鎌倉の祖師たちのなかでも、日蓮の教えの特徴的なことは、神々を認めていることだ。神々を国土を守護するはたらきとして、位置づけているのだ。
日蓮は30代で「立正安国論」を著して北条時頼に警告した。『法華経』の教えを基としないと、日本国は大難に遭うぞと。このままだと、自界叛逆と他国侵逼の難が来るぞ。国内で争いが起こり、他国からも侵略されるぞ、と。
しかしなぜ、『法華経』を基としないと、災いが起きるのか。それは、こういう理論だ。
この日本には、国土を守護する神々がいる。人々が正しい教えを信じて実践することで、神々はそこからエネルギーをもらう。「正しい教え」こそ、神々のエネルギー源である。
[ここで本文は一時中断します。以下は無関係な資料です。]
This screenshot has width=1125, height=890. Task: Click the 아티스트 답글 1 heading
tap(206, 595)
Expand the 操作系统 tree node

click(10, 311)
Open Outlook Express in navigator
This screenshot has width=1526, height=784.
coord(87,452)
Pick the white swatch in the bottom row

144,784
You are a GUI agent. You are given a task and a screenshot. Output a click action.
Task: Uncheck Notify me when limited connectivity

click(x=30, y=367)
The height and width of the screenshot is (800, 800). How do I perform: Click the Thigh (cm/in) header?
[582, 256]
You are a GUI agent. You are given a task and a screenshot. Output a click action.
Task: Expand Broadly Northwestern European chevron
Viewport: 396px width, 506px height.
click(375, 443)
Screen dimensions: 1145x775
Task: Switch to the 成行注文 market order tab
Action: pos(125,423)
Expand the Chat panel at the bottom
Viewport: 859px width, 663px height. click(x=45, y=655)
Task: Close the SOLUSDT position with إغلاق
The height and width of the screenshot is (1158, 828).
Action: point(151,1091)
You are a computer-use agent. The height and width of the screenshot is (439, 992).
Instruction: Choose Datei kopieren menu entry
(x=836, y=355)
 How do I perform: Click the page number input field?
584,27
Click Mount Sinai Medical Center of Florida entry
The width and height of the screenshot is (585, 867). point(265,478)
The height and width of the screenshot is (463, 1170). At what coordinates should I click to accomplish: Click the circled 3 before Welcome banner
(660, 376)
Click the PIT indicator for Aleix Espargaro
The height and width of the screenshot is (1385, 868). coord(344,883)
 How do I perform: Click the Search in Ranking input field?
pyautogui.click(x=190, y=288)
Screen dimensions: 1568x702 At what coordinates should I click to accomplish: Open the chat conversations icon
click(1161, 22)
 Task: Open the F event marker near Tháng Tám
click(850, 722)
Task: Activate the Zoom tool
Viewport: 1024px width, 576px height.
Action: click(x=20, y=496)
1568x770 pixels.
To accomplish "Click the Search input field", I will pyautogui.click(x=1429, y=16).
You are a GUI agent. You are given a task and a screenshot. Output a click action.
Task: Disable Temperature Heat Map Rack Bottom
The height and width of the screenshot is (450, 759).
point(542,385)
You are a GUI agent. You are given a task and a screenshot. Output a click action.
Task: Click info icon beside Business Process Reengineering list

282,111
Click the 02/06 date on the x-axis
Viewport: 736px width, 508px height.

「正しい教え」は、『法華経』である。
いま、『法華経』の教えが蔑ろにされて、念仏のような邪教が蔓延している。そこで神々は「法味」を味わえなくなった。エネルギーが枯渇して、国土を守護しなくなった。そのために、飢饉、疫病、戦乱が起きているのだという。
ゆえに、正しい教え=『法華経』を人々が信ずれば(立正)、神々はエネルギーを取り戻し、また守護してくれる。国土は安穏、人々は幸せになる(安国)。
日蓮のいう『法華経』とは、南無妙法蓮華経と唱えることにある。その唱題の響きこそが、神々のよろこぶエネルギーであり。それがゆえに、神々は『法華経』の行者を守護してくれる。そのことで、現世は安穏、後生は善処に生まれる、と。
この日蓮の思想は、明治になって国家主義が台頭するとき、国柱会の田中智学、二・二六事件の理論的な指導者・北一輝、血盟団の井上日召、満州帝国をつくった石原莞爾などに共鳴されたのであった。
ただ、宮沢賢治は、田中智学の影響で日蓮主義に入ったが、日蓮というよりも、『法華経』の世界観から童話を書いていった。その最後の手帳には、雨にも負けずの後に、日蓮のあらわした文字漫荼羅が描かれている。